At the Texas facility, Stu finds he’s being transported to a CDC facility in Vermont. A nurse’s child tested positive for the virus, so the whole place is compromised. Stu tries to get more answers while being whisked away but Dr. Ellis is fairly tight-lipped other than the basics. They head off in a military vehicle and Stu has to wear a hood because they’re going to a “classified facility.” Cobb (Daniel Sunjata) is along for the ride and he’s a no bullshit type of guy who gives even less answers than Ellis. The rest of the world is slowly falling apart further and further outside of those military facilities. All Harold can think of at the end of the world? He’s trying to creep on Frannie, hoping to convince her to leave with him and go on the road elsewhere. He goes by her house and discovers she’s tried to kill herself with pills. He hauls her from the shower, then puts his fingers in her throat to purge the pills. That night, Frannie decides to go with Harold, and they’re going to make a road trip to the CDC.

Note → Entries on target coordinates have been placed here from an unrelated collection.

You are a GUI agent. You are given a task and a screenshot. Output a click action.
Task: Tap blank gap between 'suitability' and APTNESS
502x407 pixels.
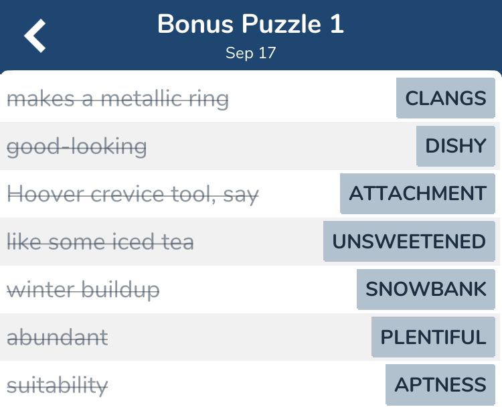pyautogui.click(x=246, y=385)
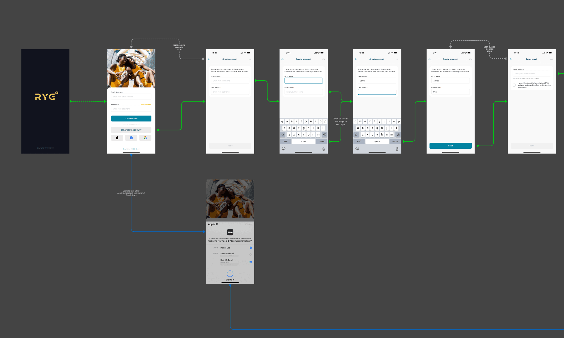Viewport: 564px width, 338px height.
Task: Uncheck the "Hide My Email" option
Action: [x=251, y=262]
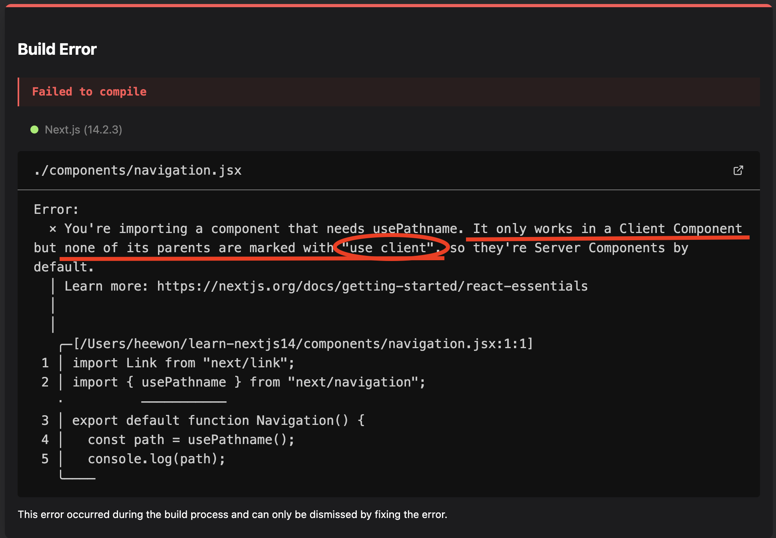Click the console.log(path) statement

point(156,459)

At the next facility, Stu and Ellis play cards, talking a little more. They’re both in a similar sort of situation. Neither have any real freedom, even if the doc’s there to work and not a patient/prisoner. Not a great sign when the doc starts coughing, either. Stu’s soon having dreams of the cornfield. He runs through it hearing the cries of a baby. He reaches a clearing where there stands a red-eyed wolf. The dream ends and Stu finds Ellis at his door, very sick. Basically everyone at the facility has started to get ill. This leaves Stu in a bad spot. Especially with General Starkey (J.K. Simmons) locking the place down tight. Cobb comes by, also desperately sick, and he shoots Ellis. Stu kills Cobb before he gets killed, and then the door opens as Starkey beckons. When he reaches the upper floor he sees screens full of chaos. He gets a bit of explanation of what’s been going on, how all this came to be, and after that Starkey tells him how to get out of there. Before Stu goes he’s read “The Second Coming” by William Butler Yeats and then Starkey kills himself.

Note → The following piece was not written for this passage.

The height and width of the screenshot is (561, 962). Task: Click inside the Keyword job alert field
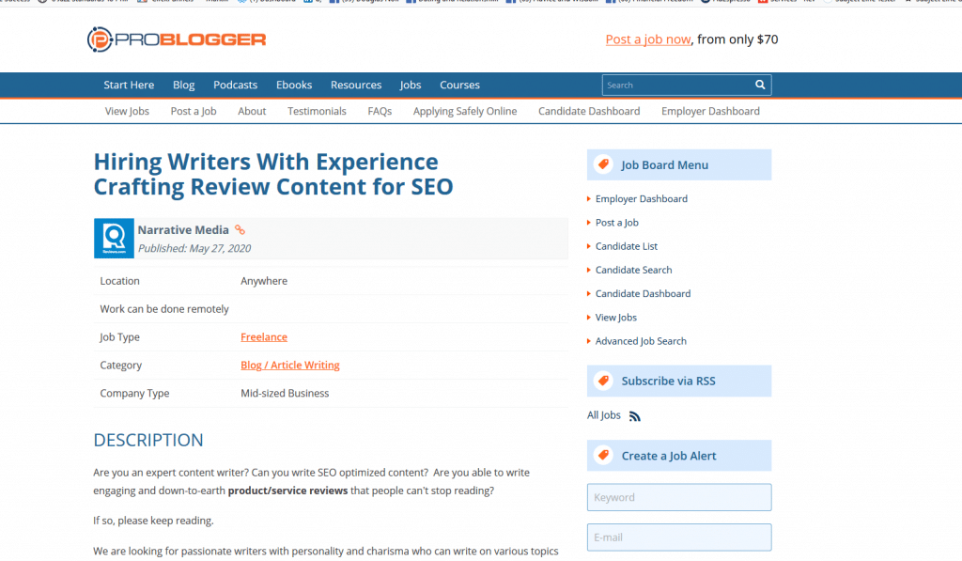tap(678, 497)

It’s Harold we saw in the earlier sequence helping dispose of the bodies.
He’s trying to become a new Harold in “this new America.” But is he becoming someone better?
He sees that wolf Stu saw in the cornfield and then he sees it become a man, holding out his hand and offering a dark, glistening stone. Is this his destiny? Oh, you bet. And it’s nothing good, either. Harold fancies himself a guy in a movie living out a plot, not a man living in the apocalypse. We’re further ahead than expected. Stu and Frannie are together, she’s even pregnant. They live in a small community of people, each with their own work to do and their own new lives. Harold wants to kill Stu, naturally; he’s a psychopath. Maybe the virus can’t kill Mr. Redman, but a horrible person can still do him damage.
I must say, in this opening episode I’m not thrilled by the structure. The flashing back and forward is a bit disorienting. Also doesn’t serve much purpose. Understandably they’re trying to tell The Stand in a different way than the previous miniseries. Just unsure of why this kind of format was chosen. It doesn’t add much, if anything. And the ending where we see Randall Flagg (Alexander Skarsgård) for the first time is… weird. Hopefully the series will pick up with the next episode or two.